Media Outlets: The following comments are available as mp3 files on the IU School of Education Web site at https://site.educ.indiana.edu/news/tabid/5663/Default.aspx. Look for the story headline under "Podcasts."

Jacoway says when she first began to look at interviews with key figures in the Central High crisis, she started to sense a more complicated story:

"I began to find out from those interviews kinds of information that hadn't been suggested anywhere else that I had been reading. I began to get hints from those interviews that the role that my kinsman played, Virgil Blossom, in the crisis was not as it had been portrayed. The traditional heroes of the story are Virgil Blossom, Brooks Hays and Harry Ashmore. I began to get glimmers from those interviews that something was amiss in the roles of all three of those characters. And of course the devil in the piece has always been Orval Faubus, and through reading these interviews with lots of people I began to see that the story was much more complicated, and that the blame was spread much more widely than to just be heaped on one man."

Jacoway says Faubus was frustrated by the Eisenhower administration, a judge who didn't help the process, and the Little Rock school board:

"Three times the Justice Department didn't call him back, but finally they sent a representative, Arthur Caldwell, and he basically told Faubus, 'there's nothing we can do.' So Faubus feels he has been called upon by a Republican administration to enforce a judicial decision from the federal level. He's been betrayed by the Federal judge. He's been betrayed by the school board he was trying to help. He has three days. He has ulcers, and he made bad decisions under intense pressure."

The photo taken by Will Counts, later an IU professor, is the most memorable image, Jacoway says:

"Everyone remembers that photo, which is why I put it on the cover of the book, because it flashed immediately around the world, and it became a major liability in America's struggle in the Cold War. I mean, the Communists loved that photograph; it seemed to be proof that Democracy really was not working in America.

Will was a youngster. He was just newly back in town ready to be a professional man. He knew the terrain well enough to know that it was not smart to go out there with a suit on and carrying a camera. I'm sure everybody's probably read the story that he went home and put on a plaid shirt that someone had given him for Christmas. It made him blend in with the crowd, so he was able to get lots of incredible photographs that day that others missed."

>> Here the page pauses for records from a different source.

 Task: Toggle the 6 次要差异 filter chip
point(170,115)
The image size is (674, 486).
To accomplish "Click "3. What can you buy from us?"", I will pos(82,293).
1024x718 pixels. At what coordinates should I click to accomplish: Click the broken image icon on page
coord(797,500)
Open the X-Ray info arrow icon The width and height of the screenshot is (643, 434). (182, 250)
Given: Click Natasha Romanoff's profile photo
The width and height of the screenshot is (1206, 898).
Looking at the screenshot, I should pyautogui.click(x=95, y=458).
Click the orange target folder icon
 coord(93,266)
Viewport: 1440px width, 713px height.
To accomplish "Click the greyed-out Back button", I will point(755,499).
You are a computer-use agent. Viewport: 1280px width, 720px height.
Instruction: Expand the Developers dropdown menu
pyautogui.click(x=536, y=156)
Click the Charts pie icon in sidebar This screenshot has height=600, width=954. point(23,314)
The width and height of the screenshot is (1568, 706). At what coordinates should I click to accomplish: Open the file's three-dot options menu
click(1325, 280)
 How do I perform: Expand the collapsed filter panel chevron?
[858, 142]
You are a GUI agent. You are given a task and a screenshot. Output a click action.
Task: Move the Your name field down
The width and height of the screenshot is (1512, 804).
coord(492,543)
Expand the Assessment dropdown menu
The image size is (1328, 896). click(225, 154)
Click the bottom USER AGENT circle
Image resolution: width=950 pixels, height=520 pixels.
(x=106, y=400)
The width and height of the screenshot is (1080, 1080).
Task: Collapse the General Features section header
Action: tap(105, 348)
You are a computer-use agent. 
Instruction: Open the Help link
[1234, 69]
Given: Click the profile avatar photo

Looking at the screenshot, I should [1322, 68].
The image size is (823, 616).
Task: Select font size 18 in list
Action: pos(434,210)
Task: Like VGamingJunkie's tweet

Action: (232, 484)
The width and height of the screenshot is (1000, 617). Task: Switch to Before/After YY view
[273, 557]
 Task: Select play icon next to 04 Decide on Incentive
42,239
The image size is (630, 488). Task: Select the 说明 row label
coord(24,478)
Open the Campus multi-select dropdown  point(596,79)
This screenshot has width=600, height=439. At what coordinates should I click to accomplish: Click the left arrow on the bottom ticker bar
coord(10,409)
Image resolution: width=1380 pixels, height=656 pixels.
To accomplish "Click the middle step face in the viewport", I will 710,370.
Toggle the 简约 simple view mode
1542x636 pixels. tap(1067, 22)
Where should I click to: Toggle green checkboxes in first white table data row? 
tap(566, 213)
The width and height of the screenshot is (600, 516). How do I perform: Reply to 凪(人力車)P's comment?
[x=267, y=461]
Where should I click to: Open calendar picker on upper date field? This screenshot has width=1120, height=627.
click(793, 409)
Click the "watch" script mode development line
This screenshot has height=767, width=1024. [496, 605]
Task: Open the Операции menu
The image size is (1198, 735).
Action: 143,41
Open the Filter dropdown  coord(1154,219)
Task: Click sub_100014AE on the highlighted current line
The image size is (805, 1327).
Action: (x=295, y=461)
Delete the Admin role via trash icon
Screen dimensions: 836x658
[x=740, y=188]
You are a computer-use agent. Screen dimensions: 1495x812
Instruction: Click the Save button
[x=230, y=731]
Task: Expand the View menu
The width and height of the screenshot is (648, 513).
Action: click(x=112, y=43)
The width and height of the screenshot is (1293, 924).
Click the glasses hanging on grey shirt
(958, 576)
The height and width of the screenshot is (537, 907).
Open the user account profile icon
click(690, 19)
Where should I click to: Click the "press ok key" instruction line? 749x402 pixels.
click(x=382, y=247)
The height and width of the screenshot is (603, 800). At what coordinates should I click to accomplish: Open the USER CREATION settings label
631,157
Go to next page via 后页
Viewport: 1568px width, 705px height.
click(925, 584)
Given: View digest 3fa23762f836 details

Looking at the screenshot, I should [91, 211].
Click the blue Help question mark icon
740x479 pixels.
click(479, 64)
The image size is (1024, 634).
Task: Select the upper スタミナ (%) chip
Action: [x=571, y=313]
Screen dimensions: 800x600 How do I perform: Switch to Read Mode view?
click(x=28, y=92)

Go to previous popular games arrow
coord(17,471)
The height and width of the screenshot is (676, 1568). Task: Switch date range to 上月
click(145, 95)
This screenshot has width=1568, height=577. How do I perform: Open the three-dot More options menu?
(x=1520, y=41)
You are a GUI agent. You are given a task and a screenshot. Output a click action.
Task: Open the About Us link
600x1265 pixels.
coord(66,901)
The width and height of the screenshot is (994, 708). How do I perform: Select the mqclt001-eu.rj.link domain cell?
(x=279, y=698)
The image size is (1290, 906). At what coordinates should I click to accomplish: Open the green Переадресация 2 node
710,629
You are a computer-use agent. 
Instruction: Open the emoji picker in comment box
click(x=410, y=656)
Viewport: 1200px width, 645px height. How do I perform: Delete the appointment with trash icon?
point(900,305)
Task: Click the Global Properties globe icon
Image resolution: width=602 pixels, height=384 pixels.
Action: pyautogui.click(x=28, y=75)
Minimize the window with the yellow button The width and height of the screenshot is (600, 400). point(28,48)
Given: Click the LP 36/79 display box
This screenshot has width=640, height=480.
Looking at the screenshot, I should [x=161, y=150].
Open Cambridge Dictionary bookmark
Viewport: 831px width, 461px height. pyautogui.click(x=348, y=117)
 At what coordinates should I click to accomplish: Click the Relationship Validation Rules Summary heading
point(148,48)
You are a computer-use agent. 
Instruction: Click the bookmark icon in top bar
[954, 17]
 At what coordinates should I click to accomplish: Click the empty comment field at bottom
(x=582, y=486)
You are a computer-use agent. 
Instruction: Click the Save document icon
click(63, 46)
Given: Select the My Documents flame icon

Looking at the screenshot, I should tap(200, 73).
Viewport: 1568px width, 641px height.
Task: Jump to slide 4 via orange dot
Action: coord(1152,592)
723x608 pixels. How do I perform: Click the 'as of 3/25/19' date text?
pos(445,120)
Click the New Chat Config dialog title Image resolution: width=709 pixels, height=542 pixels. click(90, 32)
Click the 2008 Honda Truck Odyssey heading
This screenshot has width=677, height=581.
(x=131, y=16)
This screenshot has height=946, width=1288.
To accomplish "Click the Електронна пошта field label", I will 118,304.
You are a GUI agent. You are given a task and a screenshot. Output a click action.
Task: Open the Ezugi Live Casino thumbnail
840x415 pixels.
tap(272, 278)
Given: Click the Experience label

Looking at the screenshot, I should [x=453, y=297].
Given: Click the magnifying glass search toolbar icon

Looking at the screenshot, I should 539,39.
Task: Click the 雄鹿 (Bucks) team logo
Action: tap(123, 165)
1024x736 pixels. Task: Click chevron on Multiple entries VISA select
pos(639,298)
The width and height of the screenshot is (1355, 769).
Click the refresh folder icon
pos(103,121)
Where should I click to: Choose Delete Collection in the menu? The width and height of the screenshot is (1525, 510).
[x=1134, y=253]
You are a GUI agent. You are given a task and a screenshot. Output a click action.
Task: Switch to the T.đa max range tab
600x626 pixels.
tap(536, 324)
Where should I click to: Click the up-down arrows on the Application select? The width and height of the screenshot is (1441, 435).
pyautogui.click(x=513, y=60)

Jacoway says a half-century after the crisis, things are still in turmoil in the Little Rock schools:

"The Little Rock School System has been under Federal court supervision for 50 years, and just in the past 4 or 5 months it has been declared unitary in its status, so that it no longer needs federal court supervision. Although the school board has now entered into an agreement where they're willing to -- the Little Rock School Board -- where they're willing to appeal that decision and perhaps go back under federal supervision. But the school situation in Little Rock is, as it is across the country, is very, I think maybe tragic is too hard a word, but it's a very uncomfortable situation, and it is far from what anyone would have hoped would be the state of affairs in Little Rock 50 years later."